Écrire Répression inquiétante contre les défenseurs des droits humains

Le Bureau de coordination des ONG du Kenya a menacé d’arrêter George Kegoro, directeur exécutif de la Commission nationale kenyane des droits humains, Gladwell Otieno, directrice exécutive de l’African Center for Open Governance (AfriCOG), et Maina Kiai, ancien rapporteur spécial de l’ONU et membre du conseil d’administration d’AfriCOG, le 16 août.

George Kegoro, directeur exécutif de la Commission nationale kenyane des droits humains, Gladwell Otieno, directrice exécutive d’AfriCOG, et Maina Kiai, ancien rapporteur spécial de l’ONU sur les droits à la liberté de réunion pacifique et d’association et membre du conseil d’administration d’AfriCOG, se sont retrouvés dans le collimateur du Bureau de coordination des ONG du Kenya entre le 14 et le 16 août. Le Bureau est chargé d’enregistrer, de favoriser et de coordonner toutes les organisations non gouvernementales (ONG) nationales et internationales qui mènent des activités au Kenya.

Il a accusé les deux organisations, la Commission nationale kenyane des droits humains et AfriCOG les 14 et 15 août respectivement, d’irrégularités financières et réglementaires et a demandé à l’administration fiscale du Kenya, au Département de police judiciaire et à la Banque centrale du Kenya de prendre des mesures à leur encontre, notamment de geler leurs comptes et d’arrêter et de poursuivre les directeurs et les membres du conseil d’administration d’AfriCOG.

Le 16 août, des agents de l’administration fiscale, accompagnés par des policiers, ont effectué une descente dans les bureaux d’AfriCOG et ont présenté des mandats qui ne concordaient pas avec les déclarations sous serment qui les accompagnaient. Les agents ont déclaré qu’ils menaient l’opération conformément à la directive du Bureau de coordination des ONG. Le secrétaire du Cabinet par intérim du ministère de l’Intérieur et de la Coordination du gouvernement national a annulé l’opération alors qu’elle était en cours.

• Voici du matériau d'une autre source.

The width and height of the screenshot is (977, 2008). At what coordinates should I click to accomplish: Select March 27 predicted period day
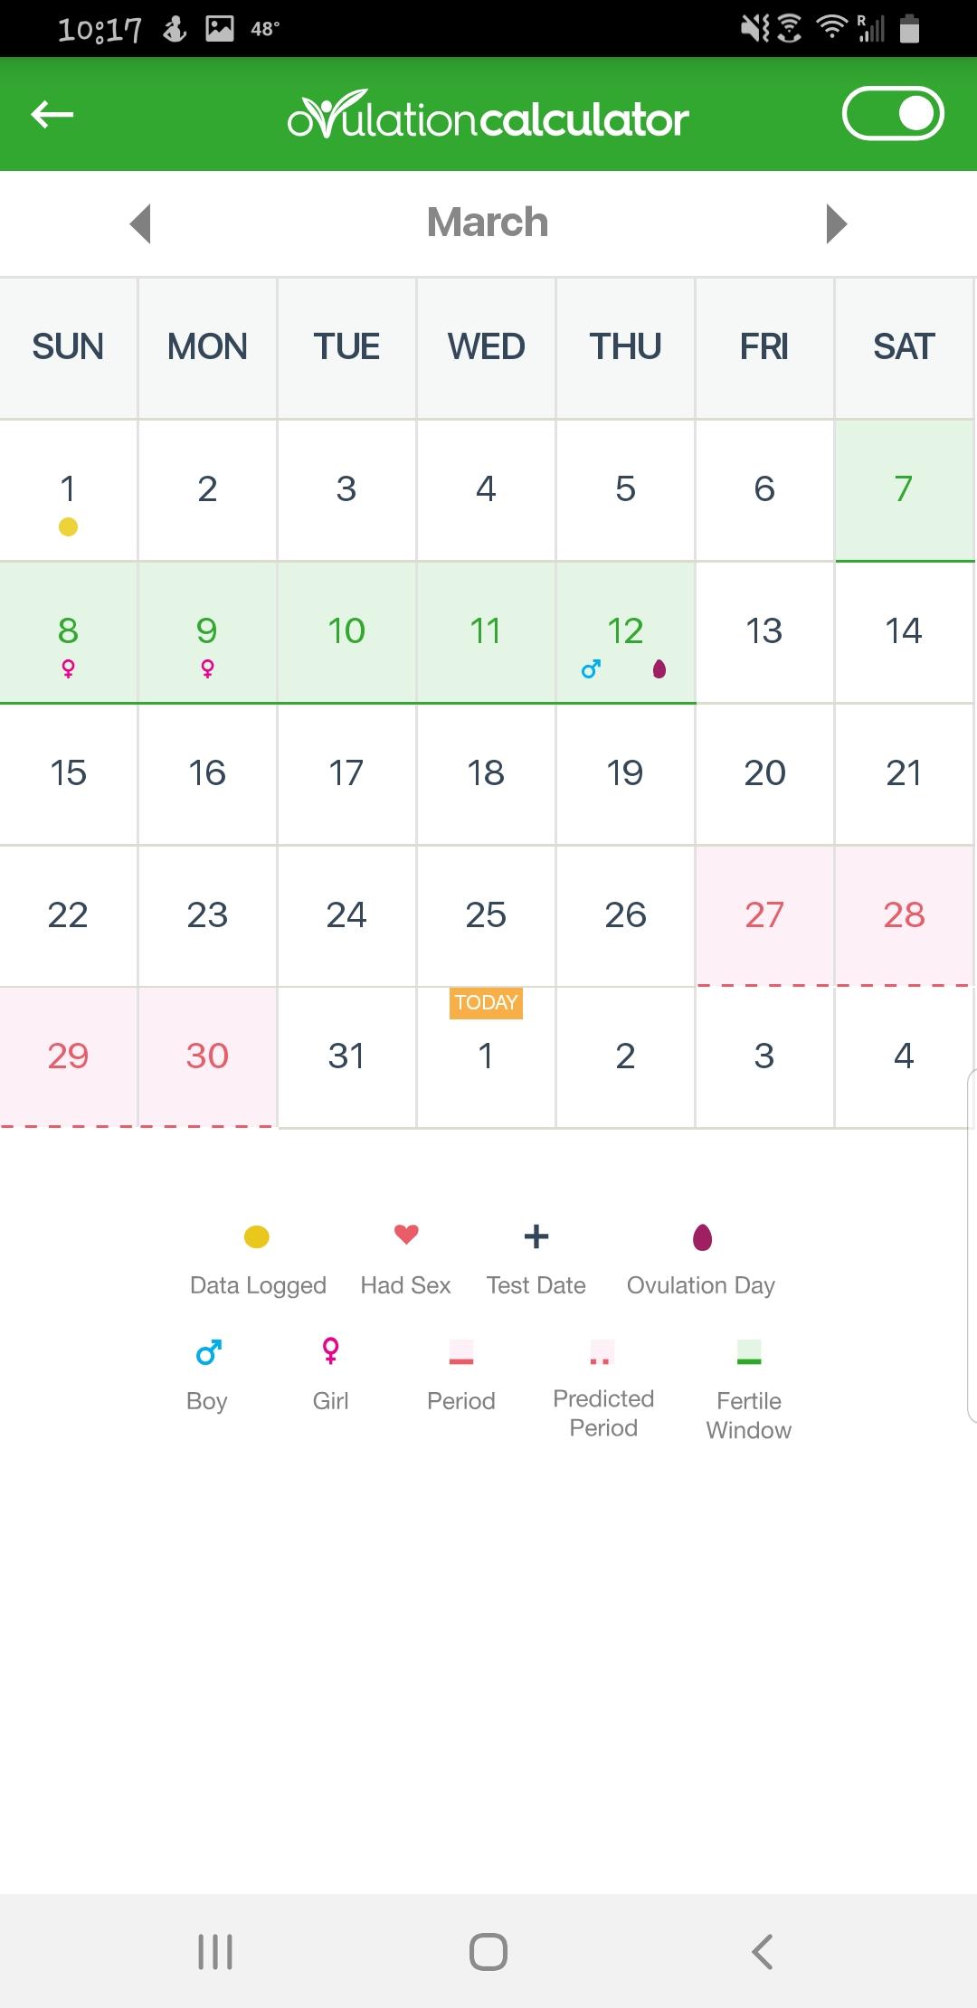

Le 20 août, Maina Kiai a été brièvement détenu à l’aéroport de Jomo Kenyatta, pendant environ deux heures, et a dû demander l’autorisation du directeur des services de l’Immigration pour pouvoir sortir du pays.
Amnesty International craint que les menaces de fermeture de ces organisations spécialisées dans les droits humains et la gouvernance, ainsi que les menaces d’arrestation qui planent sur les défenseurs des droits humains, ne soient destinées à les intimider et à les harceler, en vue de les réduire au silence et d’empêcher leur travail légitime en faveur de ces droits.